* _Aim of the exercise_
In the records that follow, locate every line with "computer" and extract it.

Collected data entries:
# # # # # # #

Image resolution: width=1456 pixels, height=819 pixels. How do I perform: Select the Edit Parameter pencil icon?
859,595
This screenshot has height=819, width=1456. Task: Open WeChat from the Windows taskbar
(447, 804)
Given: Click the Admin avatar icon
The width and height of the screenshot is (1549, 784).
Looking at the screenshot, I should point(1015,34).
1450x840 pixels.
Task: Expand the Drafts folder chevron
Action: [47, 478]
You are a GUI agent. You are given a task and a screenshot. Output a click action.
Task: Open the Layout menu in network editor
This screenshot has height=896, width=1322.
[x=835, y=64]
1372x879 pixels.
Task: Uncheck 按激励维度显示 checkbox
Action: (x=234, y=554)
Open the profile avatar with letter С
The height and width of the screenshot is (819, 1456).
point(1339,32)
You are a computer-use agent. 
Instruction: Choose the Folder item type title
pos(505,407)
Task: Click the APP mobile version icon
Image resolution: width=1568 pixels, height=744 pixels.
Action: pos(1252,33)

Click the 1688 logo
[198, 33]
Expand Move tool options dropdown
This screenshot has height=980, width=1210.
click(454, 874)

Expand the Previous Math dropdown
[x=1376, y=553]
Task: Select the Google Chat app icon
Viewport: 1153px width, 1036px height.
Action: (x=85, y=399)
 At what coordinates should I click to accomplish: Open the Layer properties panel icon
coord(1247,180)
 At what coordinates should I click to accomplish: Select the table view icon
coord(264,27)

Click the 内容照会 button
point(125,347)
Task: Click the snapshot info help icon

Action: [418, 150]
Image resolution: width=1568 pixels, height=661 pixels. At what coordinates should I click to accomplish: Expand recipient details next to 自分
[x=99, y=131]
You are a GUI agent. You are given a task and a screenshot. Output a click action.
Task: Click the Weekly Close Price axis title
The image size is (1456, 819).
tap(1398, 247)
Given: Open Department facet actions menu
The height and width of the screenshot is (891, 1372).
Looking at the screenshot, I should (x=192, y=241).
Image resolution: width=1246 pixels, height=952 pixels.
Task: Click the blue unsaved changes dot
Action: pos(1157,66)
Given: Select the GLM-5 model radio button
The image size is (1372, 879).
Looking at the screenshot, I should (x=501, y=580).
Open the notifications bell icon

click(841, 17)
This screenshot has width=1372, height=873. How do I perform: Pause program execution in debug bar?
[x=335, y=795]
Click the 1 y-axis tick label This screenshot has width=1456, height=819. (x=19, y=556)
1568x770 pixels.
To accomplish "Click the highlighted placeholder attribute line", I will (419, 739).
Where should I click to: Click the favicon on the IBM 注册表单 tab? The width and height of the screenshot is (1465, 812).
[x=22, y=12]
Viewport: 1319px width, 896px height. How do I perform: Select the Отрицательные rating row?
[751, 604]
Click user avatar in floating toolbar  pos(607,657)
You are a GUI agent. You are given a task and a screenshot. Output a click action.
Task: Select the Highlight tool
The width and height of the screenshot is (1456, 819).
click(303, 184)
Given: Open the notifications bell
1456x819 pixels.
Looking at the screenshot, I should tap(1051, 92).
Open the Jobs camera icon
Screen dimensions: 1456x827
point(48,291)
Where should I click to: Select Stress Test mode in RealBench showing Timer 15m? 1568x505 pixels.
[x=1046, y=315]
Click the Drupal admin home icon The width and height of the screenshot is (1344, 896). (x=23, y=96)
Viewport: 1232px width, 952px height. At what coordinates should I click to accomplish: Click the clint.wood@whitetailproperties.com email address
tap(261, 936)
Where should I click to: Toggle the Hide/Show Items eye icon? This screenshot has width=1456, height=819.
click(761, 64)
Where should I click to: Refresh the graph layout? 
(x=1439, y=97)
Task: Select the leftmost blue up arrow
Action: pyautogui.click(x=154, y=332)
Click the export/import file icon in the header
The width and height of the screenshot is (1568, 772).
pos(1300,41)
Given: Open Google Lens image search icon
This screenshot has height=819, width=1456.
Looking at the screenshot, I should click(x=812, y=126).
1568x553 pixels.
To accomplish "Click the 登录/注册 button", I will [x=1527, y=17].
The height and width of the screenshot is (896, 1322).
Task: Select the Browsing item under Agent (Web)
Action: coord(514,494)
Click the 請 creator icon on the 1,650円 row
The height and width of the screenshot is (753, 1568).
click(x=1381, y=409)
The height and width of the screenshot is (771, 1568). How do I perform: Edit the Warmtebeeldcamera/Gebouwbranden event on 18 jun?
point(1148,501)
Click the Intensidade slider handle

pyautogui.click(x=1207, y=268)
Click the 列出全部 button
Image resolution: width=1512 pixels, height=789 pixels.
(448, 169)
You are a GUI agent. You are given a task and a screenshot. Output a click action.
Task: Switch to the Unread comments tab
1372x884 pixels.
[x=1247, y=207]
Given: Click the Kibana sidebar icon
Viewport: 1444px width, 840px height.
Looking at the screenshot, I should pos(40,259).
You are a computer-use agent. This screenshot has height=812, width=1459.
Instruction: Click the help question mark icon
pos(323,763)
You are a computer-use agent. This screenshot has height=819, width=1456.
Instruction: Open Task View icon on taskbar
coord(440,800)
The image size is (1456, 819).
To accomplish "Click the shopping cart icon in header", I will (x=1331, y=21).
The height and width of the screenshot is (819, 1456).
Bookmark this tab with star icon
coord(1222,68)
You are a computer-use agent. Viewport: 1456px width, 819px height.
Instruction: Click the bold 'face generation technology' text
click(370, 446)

# # # # # # #

* _Answer space_
You are a computer-use agent. 
You are a computer-use agent. This screenshot has height=812, width=1459.
You are a computer-use agent. This screenshot has height=819, width=1456.
You are a computer-use agent. Viewport: 1456px width, 819px height.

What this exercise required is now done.